Con un fragore assordante, la
creature piove dalle fronde sopra di me. Urlo, perché nemmeno nei miei incubi
più cupi sarebbe mai potuto spuntare un ragno alto dodici metri.
Ho una naturale avversione per
tutte le creature con più di quattro zampe, e quando lo vedo vengo
immediatamente pietrificata dal terrore.
Gli otto occhietti del ragno
lampeggiano. Mi vedo riflessa in ognuno di loro. Poi la creatura spalanca le
tenaglie ed esibisce quella specie di ruggito. Altri ragni piovono dietro il
primo.
Urlo e perdo la testa. Comincio
a correre alla cieca, la mente invasa dalle immagini di ragni che mi divorano.
I ragni non si muovono agilmente nell’intrico di fronde. Forse… forse ho
una speranza di seminarli!
Accelero e noto, disegnate sui
tronchi, altre frecce.
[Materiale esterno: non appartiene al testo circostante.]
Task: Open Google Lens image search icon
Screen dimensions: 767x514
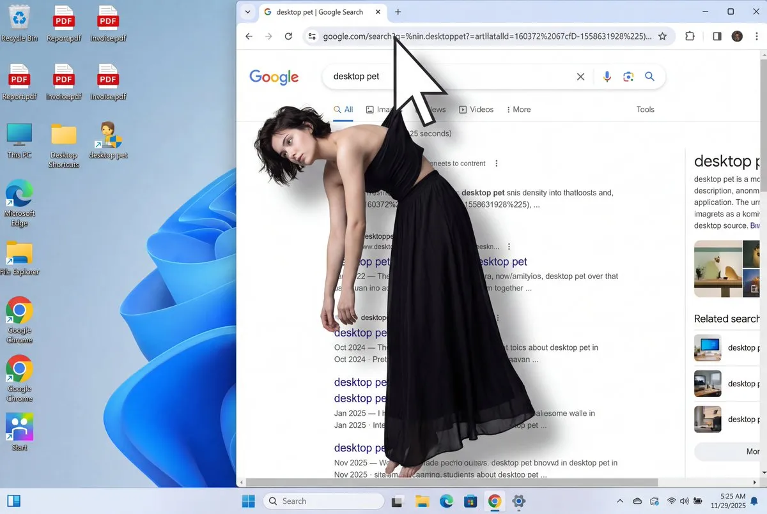Action: coord(628,77)
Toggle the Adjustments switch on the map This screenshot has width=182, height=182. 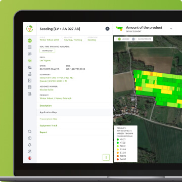(x=134, y=39)
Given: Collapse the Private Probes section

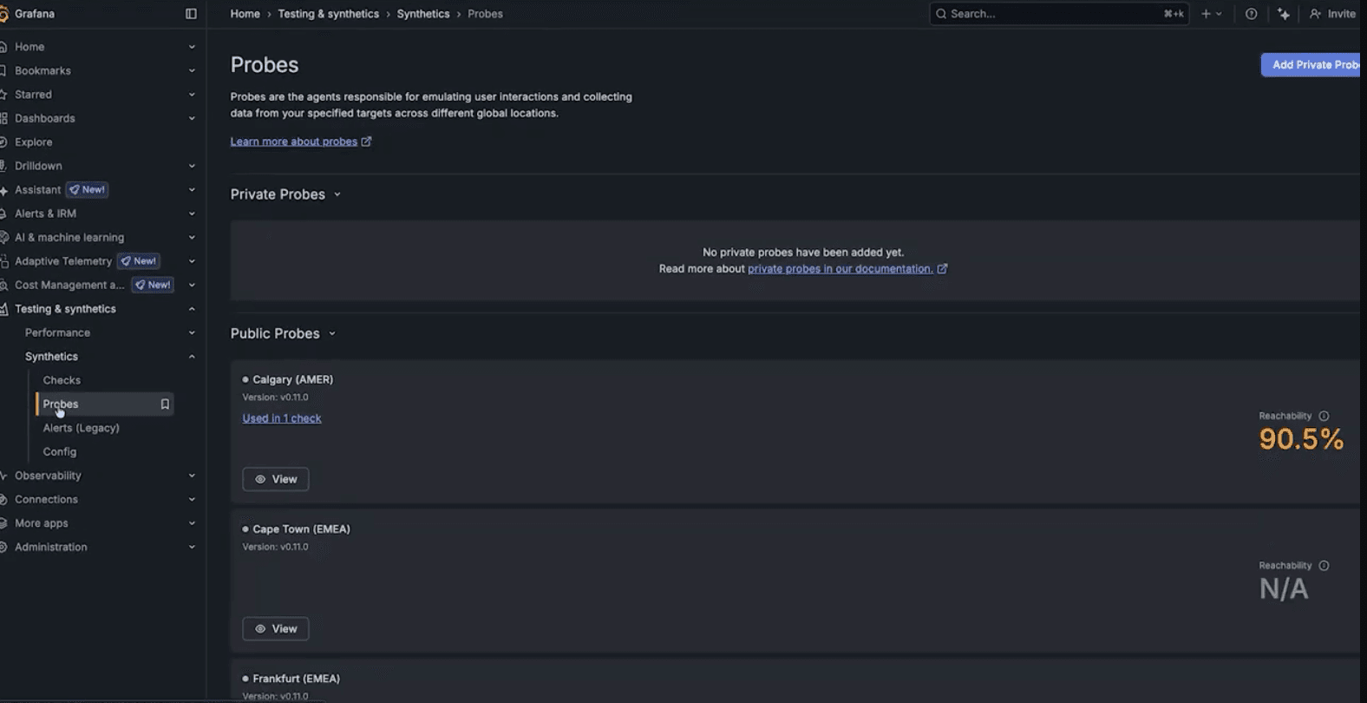Looking at the screenshot, I should tap(337, 194).
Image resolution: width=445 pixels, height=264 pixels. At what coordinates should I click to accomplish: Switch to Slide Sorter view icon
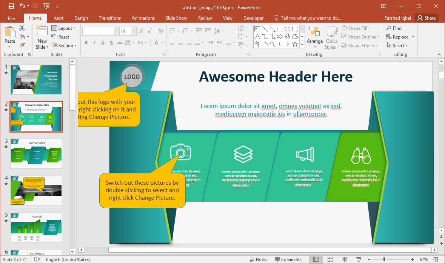tap(330, 259)
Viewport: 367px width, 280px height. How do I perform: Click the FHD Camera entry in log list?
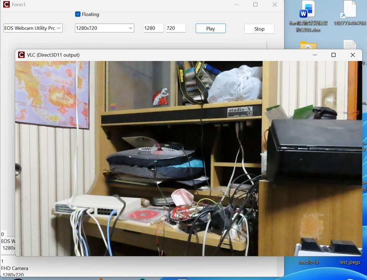pyautogui.click(x=14, y=268)
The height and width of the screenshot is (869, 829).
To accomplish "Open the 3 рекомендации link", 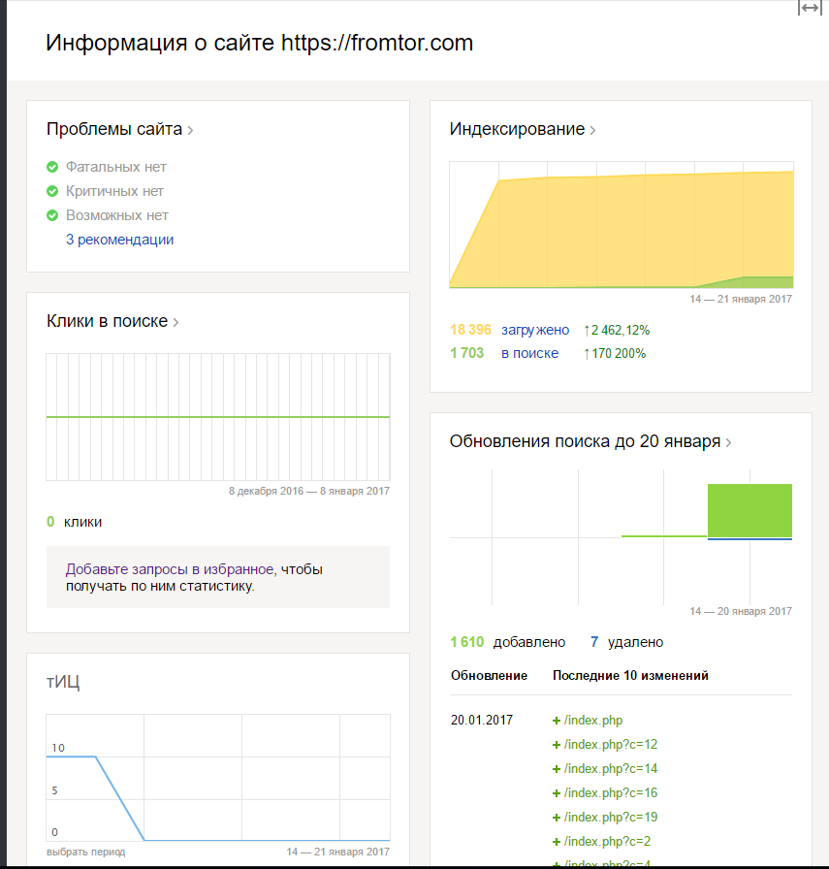I will 119,240.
Comincio a riacquistare la ragione e a seguirle.
In quel momento sento un forte
bruciore al braccio sinistro. Lo guardo: sulla manica della felpa ci sono
tracce di una sostanza bianca e appiccicosa.
Ragnatele!
I ragni ne sparano altre intorno
a me, cercando di catturarmi. Corro a zigzag nel tentativo di evitarle, ma le
scie bianche sono troppe. Lacrime calde cominciano a rigarmi le guance.
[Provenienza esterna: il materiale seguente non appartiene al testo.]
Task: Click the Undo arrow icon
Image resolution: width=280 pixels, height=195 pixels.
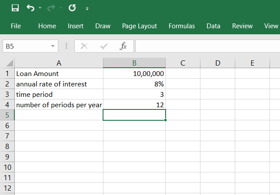Action: 30,8
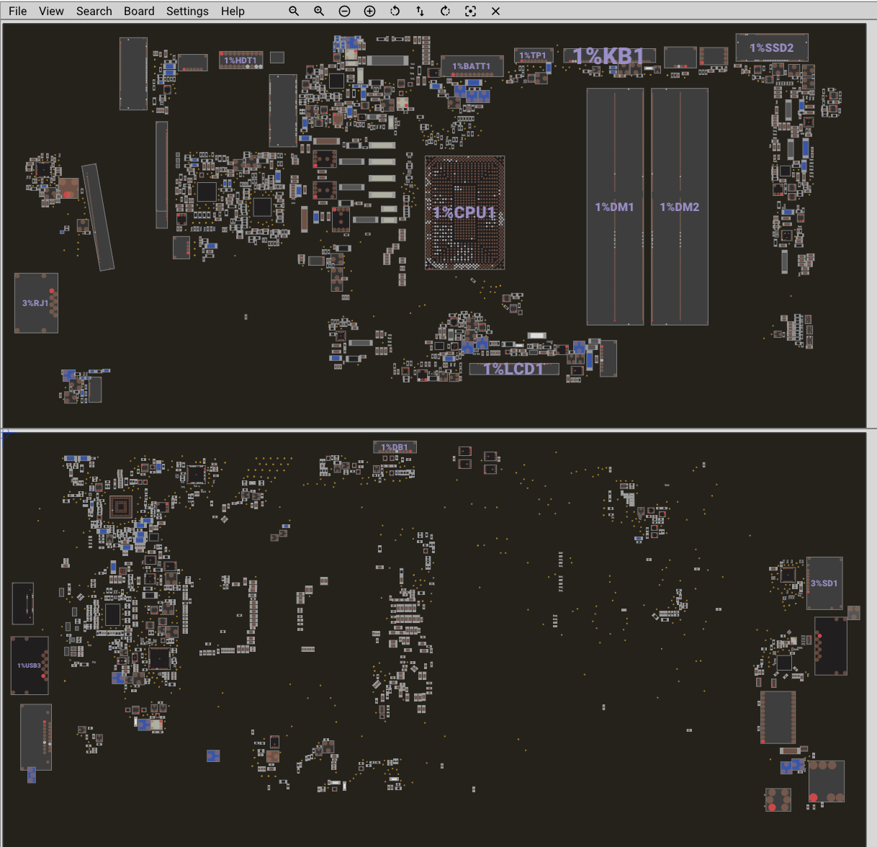Select the CPU1 component on the board
The width and height of the screenshot is (877, 847).
464,212
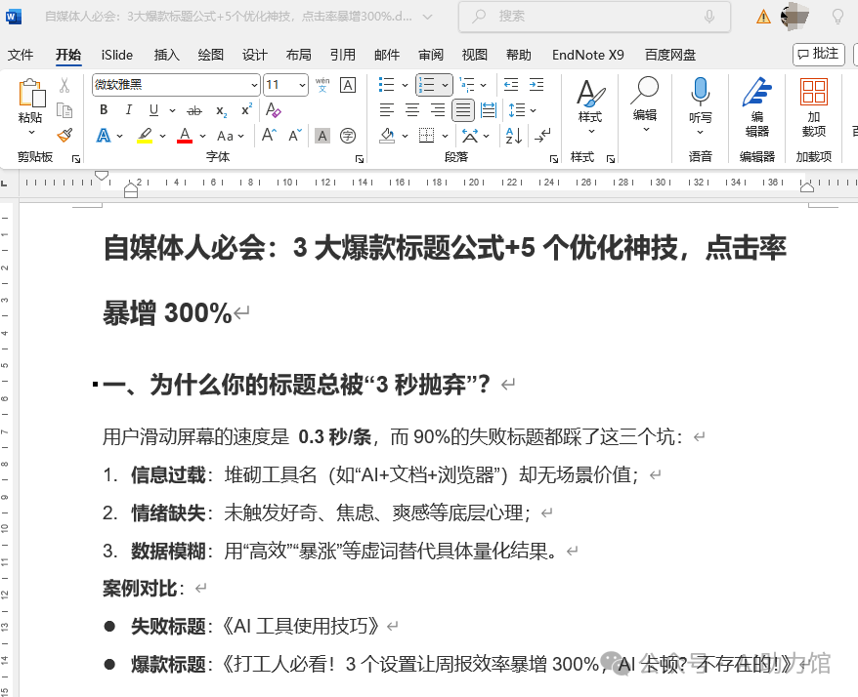Toggle bold formatting
Screen dimensions: 858x697
[104, 109]
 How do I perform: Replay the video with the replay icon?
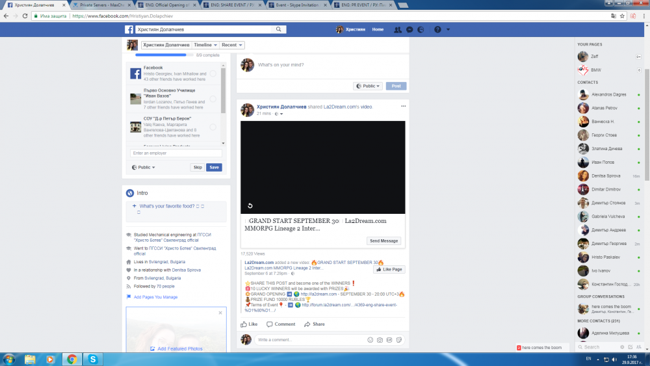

Non voglio diventare cibo per ragni giganti!
Una freccia mi indica di
svoltare decisamente a destra. La vedo in ritardo e continuo dritta. È un
grosso errore.
Mi trovo impantanata in una
pozza di sabbie mobili. Mi dibatto cercando di non andare a fondo, ma comunque
mi blocco non appena vengo immersa fino alla vita. Continuo a dimenarmi. Poi i
ragni spuntano dietro di me.
La paura mi immobilizza. Il ragno,
potrei giurarlo, sta ghignando. Evito la prima ragnatela, e anche la seconda,
ma la terza mi colpisce dritta in faccia. Mi manca l’aria. Cerco di strapparla
ma altre ragnatele mi bloccano le braccia. Il ragno mi solleva dalle sabbie
mobili. Scalcio, invano. Attraverso il sottile strato di tela bianca vedo che
il ragno mi trascina verso di sé. Dalle tenaglie cola una sostanza verde acido.
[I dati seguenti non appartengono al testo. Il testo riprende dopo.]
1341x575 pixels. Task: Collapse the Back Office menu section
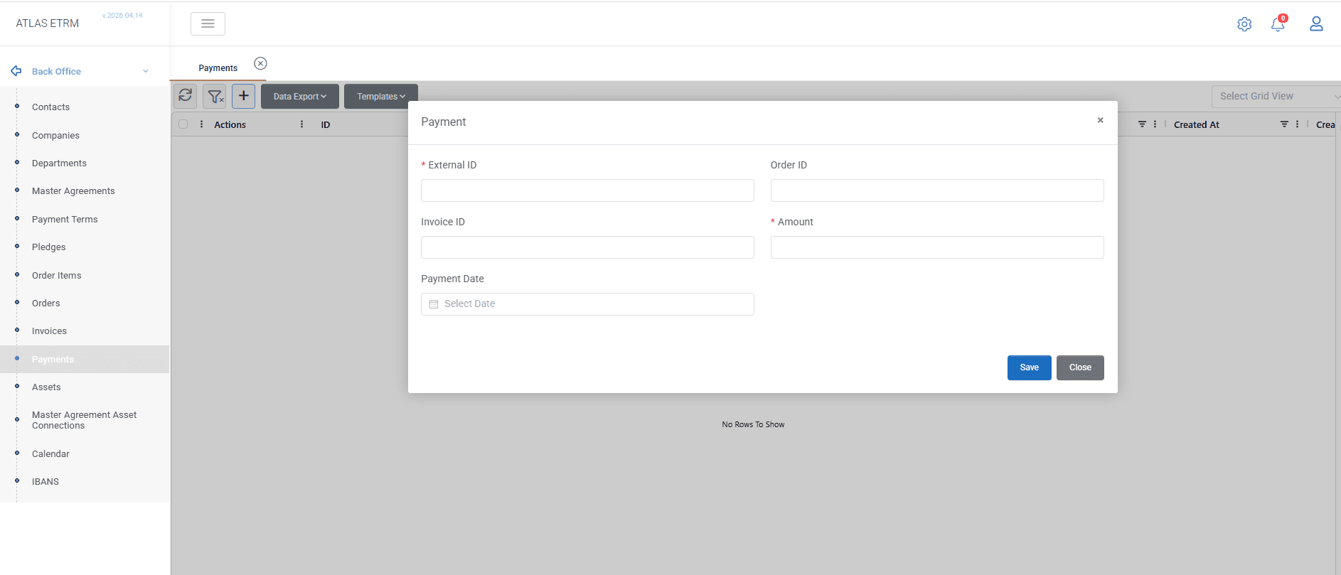[x=146, y=71]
Urlo mentre il ragno mi imbozzola. Poi mi inietta la strana sostanza verde. Sento
il liquido bruciarmi nelle vene, le tempie prendono a pulsarmi. Poi non ricordo
più niente.
Quando mi sveglio la testa mi pulsa.
Qualcosa, premuto contro la faccia, mi rende difficile respirare.
Comprendo di trovarmi a testa in
giù. Fatico a ricordare quello che è successo, ma alla fine realizzo di essere
appesa a una ragnatela gigante, in attesa di essere mangiata.
Sento raschiare.
È finita, penso. Mi dimeno, ma una voce – una voce umana – mi parla: «Stai ferma e zitta».
Mi irrigidisco immediatamente. Che
ci fa qualcun altro nella Foresta?
Il raschiare continua. Capisco
che un coltello sta tagliando le ragnatele. La lama trova la strada vicino alla
mia testa, e ben presto mi libera la faccia. Respiro profondamente. Con gli
occhi cerco il mio salvatore. Si tratta di uno strano ragazzo. Deve avere
qualche anno in più di me, i suoi capelli neri hanno sfumature di blu e per un
attimo mi fissa con occhi d’argento. Si muove silenzioso come un fantasma, e
leggero. Sa dove mettere mani e piedi per non rimanere incollato alla
ragnatela.
Quando mi libera completamente
mi aiuta ad aggrapparmi, ma ce la faccio a malapena. La testa mi gira, mi sembra
di precipitare appena la muovo.
Il ragazzo mi fa segno di
salirgli in groppa. Obbedisco. Appena mi sono assicurata sulle sue spalle, lo
sconosciuto salta giù e comincia a correre.
«Nikole!»
July è davanti a me. Mi offre un vassoio.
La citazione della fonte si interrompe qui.